Merci beaucoup, Carol. Smokey est un chien trѐs fantastique, n'est ce pas? Et, Braise est un chienne trѐs sympathique. My Westie, Bijou and Shih-Tzu, Boomerang often sleep as Smokey and Braise are in the photo above. I am traveling to Belgium for the first time this July with 6 days in Brugges and 2 in Bruxelles. Maybe I will find some doorways and dogs to photograph and share.

Kristin Espinasse

Suzanne, wed love to see your doorways-n-dogs photos! Have fun.

Alison, Bristol, England

The dog in the photo is a Brittany, as they are known in England or un épagneul breton as they are known in France. I have a 9 year old Brittany who is the same colour as the one in the photo.

Leslie in Massachusetts

Merci, Carol, votre poème est très drôle!
Also, I wanted to second the recommendation of Excericises in French Phonics which I ordered after I saw it on FWAD. I have been studying and speaking (very imperfect) French for a long time and about a year ago, I read through and studied this concise little treatment of the subject and had many aha! moments. It was really helpful.

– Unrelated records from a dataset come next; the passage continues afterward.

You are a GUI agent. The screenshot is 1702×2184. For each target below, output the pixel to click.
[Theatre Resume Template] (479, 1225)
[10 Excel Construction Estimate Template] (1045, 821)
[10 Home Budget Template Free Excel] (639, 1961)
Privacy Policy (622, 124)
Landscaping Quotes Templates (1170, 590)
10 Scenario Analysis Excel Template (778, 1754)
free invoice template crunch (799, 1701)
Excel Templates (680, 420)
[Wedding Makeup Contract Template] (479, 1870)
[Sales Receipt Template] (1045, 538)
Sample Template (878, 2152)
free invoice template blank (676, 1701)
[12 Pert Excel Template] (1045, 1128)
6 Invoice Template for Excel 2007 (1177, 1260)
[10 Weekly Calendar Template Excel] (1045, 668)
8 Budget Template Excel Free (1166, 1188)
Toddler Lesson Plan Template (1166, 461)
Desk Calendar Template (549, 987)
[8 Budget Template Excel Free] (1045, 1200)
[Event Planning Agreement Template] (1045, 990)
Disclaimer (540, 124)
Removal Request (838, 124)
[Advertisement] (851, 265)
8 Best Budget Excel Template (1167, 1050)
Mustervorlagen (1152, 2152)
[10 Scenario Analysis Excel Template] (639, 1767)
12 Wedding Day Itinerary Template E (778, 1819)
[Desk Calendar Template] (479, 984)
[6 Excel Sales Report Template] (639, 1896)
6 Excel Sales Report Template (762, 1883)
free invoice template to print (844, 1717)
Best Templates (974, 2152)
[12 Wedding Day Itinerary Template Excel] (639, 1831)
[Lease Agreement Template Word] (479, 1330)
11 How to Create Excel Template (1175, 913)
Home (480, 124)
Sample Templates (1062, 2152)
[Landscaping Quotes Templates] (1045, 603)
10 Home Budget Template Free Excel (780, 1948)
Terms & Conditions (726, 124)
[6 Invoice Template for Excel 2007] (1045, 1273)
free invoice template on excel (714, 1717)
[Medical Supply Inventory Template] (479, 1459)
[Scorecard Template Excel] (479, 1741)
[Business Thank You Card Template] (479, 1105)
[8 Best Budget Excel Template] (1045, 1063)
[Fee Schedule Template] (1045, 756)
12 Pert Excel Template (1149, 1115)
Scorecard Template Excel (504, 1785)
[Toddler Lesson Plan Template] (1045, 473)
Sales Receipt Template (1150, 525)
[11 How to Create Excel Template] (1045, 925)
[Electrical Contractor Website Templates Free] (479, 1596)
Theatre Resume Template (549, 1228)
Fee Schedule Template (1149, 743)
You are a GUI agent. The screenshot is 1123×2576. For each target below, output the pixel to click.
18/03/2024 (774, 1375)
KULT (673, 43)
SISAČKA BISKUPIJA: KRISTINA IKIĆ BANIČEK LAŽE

cynthia at the daily basics

I think I have to do the Rosetta Stone French course, I am semi-fluent in Spanish and can't seem to pronounce one word without sounding as though I am from Spain. However, I am loving learning my one word a day!

Diane Scott

Merci, dear Kristin, for the "fido" photo! A second smile for a Thursday. The sun is finally beginning to peek through the clouds.




Carol: loved the apocopes. word play is often the final frontier in language understanding.

Kristin: the dog is not waiting to be let in through the blue door. he is waiting for his girlfriend to join him for a walk to the beach. as usual, she is not ready yet but he is waiting patiently.

Suzanne: if you have a taste for good belgian beers, be sure to visit the Garre (I like to think of it as the flemish spelling of Gary, but it isn't) brew pub in Brugge.


Hi Kristin,

I immediately recognized the dog so patiently waiting by the blue door as a Brittany Spaniel. Our Annie was with us for almost 16 years, and until the last 6 months of so people were still asking if she was a puppy. She would NEVER have sat so quietly outside the door! But she was a very sweet dog.

I've noticed more Brittanys in France than in the U.S. Makes sense, I guess.


To those interested,
here are a few precisions and examples you may find useful:
(If not interested, quickly jump to the last part starting with "Bravo Carol")

--> abréger (un texte) / condenser, résumer (un texte) = to summarize (text)
--> abréger (un mot) / raccourcir (un mot) = to shorten (word)
--> un abrégement / action d'abréger & résultat = summarizing (text) / shortening (word)
--> une abréviation / réduction d'un mot = abbreviation

Abréviations & apocopes are forms of “abrégement.”

“ABRÉVIATIONS” = abbreviations
- M. = Monsieur
- p. = page
- adj. = adjectif
- fém. = féminin
- gramm. = grammaire
- ex. = exemple
- Bd = Boulevard
- Mme = Madame
- Mlle = Mademoiselle
- Dr = Docteur
- No = numéro

The French abbreviations on the above list are pronounced like the French words they represent (Ex: “Mlle” is pronounced “Mademoiselle”),
* In French, the latin abbreviation "etc." is pronounced «èt sétéra»

“APOCOPES” = apocopes
They sort of simplify a word, are used in popular language, but are not “argot” (not 'slang').
They shorten a long or complicated word and more or less create a new one.
Pronunciation: you pronounce them just as you write them
- le Métro = métropolitain (subway)
- la météo = météorologie (weather forecast)
- la colo = la colonie de vacances (summer camp / holiday camp)
- le kiné = kinésithérapeute (physiotherapist)
- l'art déco = les arts décoratifs
- l'hosto = l'hôpital
It may be useful to note here that apocopes are not “diminutifs” ('diminutive words')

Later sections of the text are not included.